Reproduce all of the data below line for line, shifting every coordinate by adding 111 to each of its numbers and leaving everything else unchanged.

>> START

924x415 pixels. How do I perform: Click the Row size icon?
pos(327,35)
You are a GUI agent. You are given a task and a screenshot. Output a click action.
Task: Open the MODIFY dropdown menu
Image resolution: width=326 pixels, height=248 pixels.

>> END

*Answer to this task*.
924x415 pixels. How do I perform: Click the Row size icon?
pos(438,146)
You are a GUI agent. You are given a task and a screenshot. Output a click action.
Task: Open the MODIFY dropdown menu
Image resolution: width=326 pixels, height=248 pixels.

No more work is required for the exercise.